— EXERCISE —
Please retype, word for word, the line containing "How do I perform: Toggle" and every line after it through the end of the records, leaving out all pictures.

###

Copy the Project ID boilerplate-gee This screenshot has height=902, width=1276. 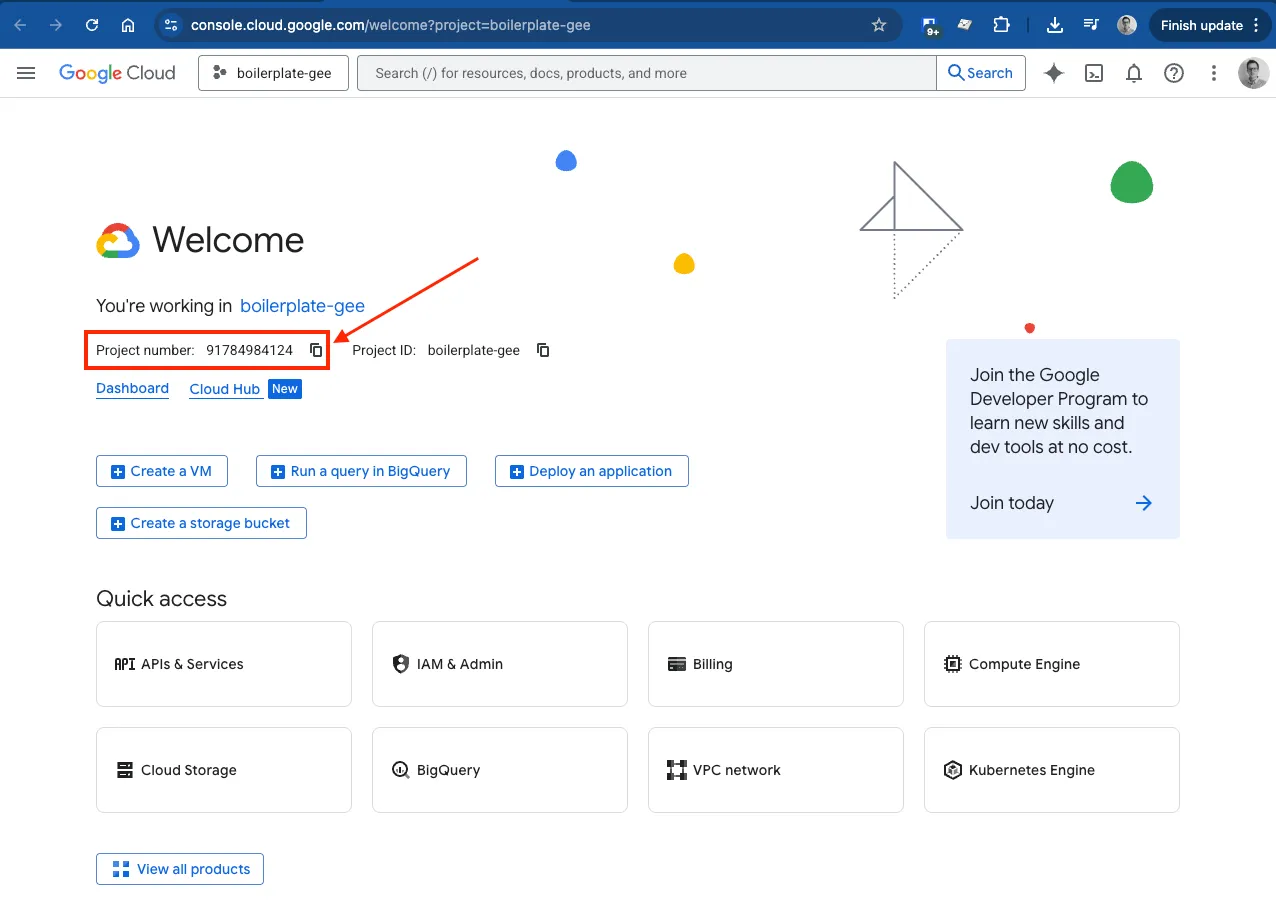pyautogui.click(x=542, y=350)
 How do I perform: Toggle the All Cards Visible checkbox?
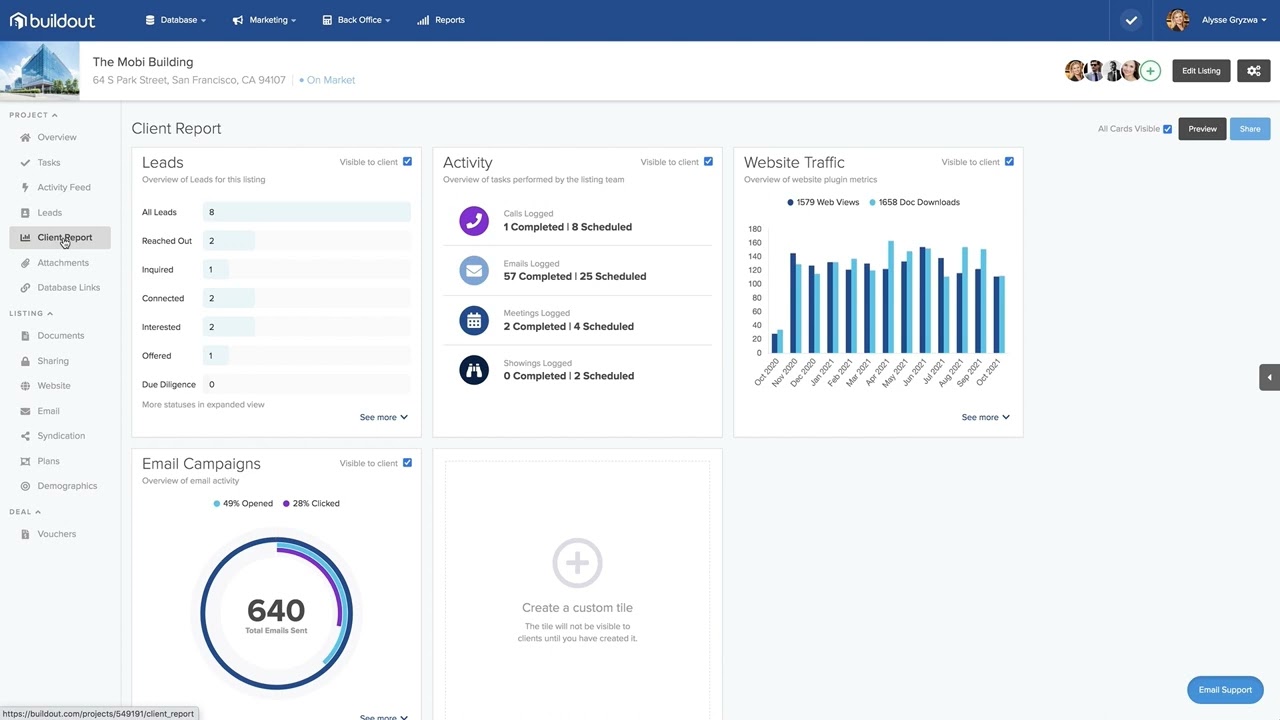pos(1167,129)
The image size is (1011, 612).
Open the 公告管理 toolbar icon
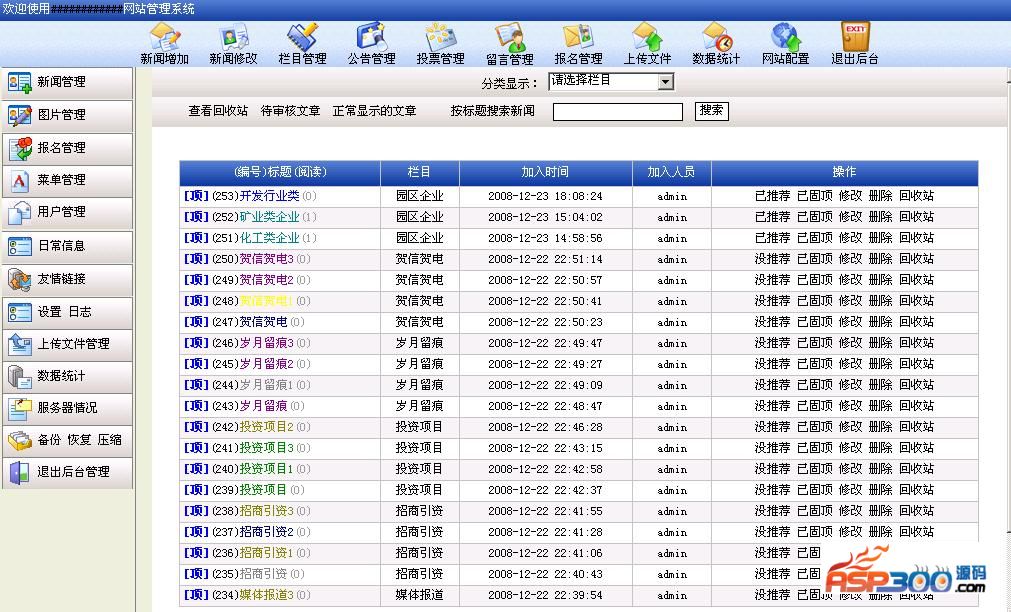(371, 37)
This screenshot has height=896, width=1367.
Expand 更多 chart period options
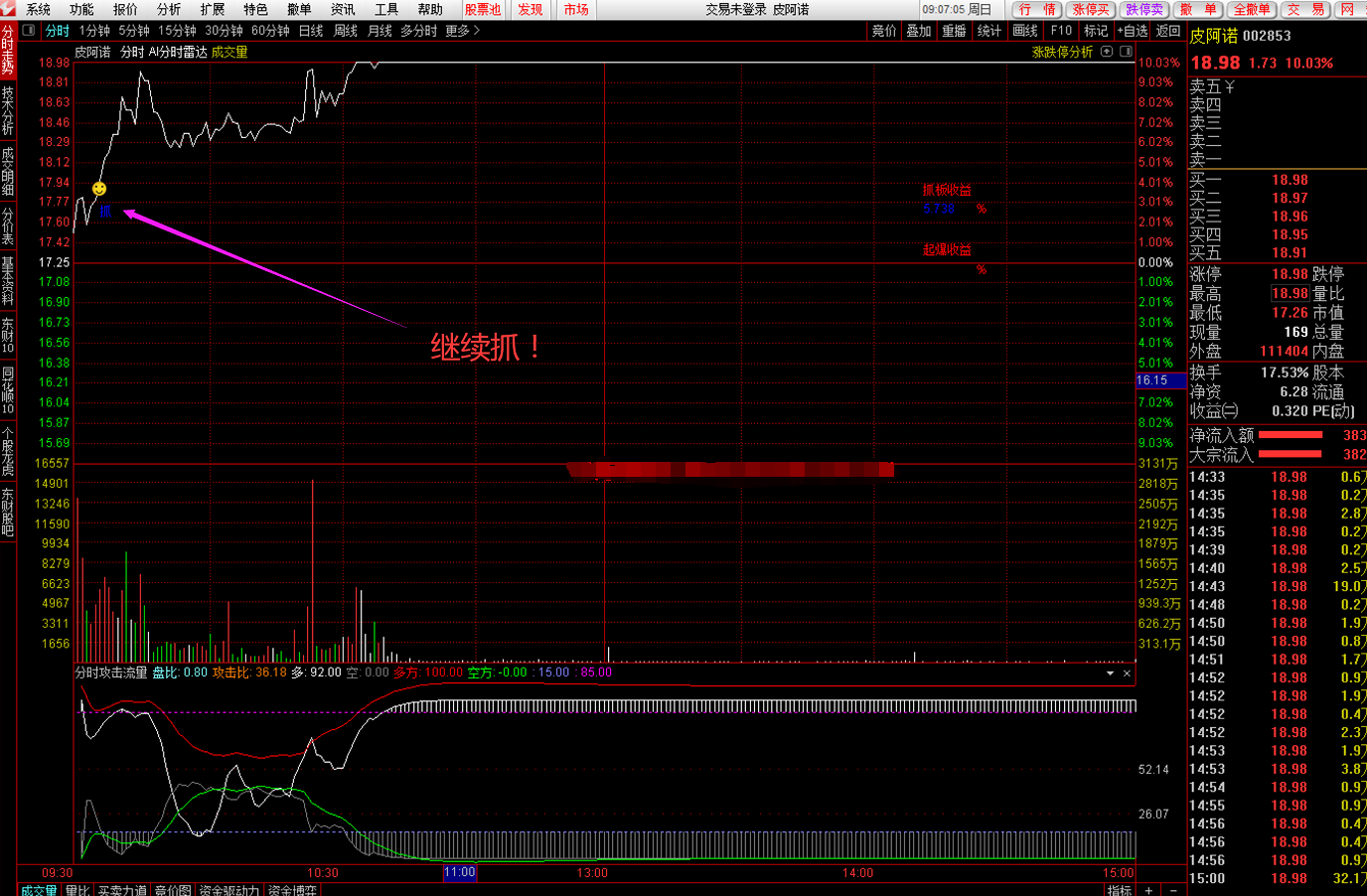(462, 31)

###

— FINISHED TASK —
 How do I perform: Toggle the All Cards Visible checkbox?
pos(1167,129)
The image size is (1011, 612).
Open the 公告管理 toolbar icon
(371, 37)
This screenshot has height=896, width=1367.
Expand 更多 chart period options
(462, 31)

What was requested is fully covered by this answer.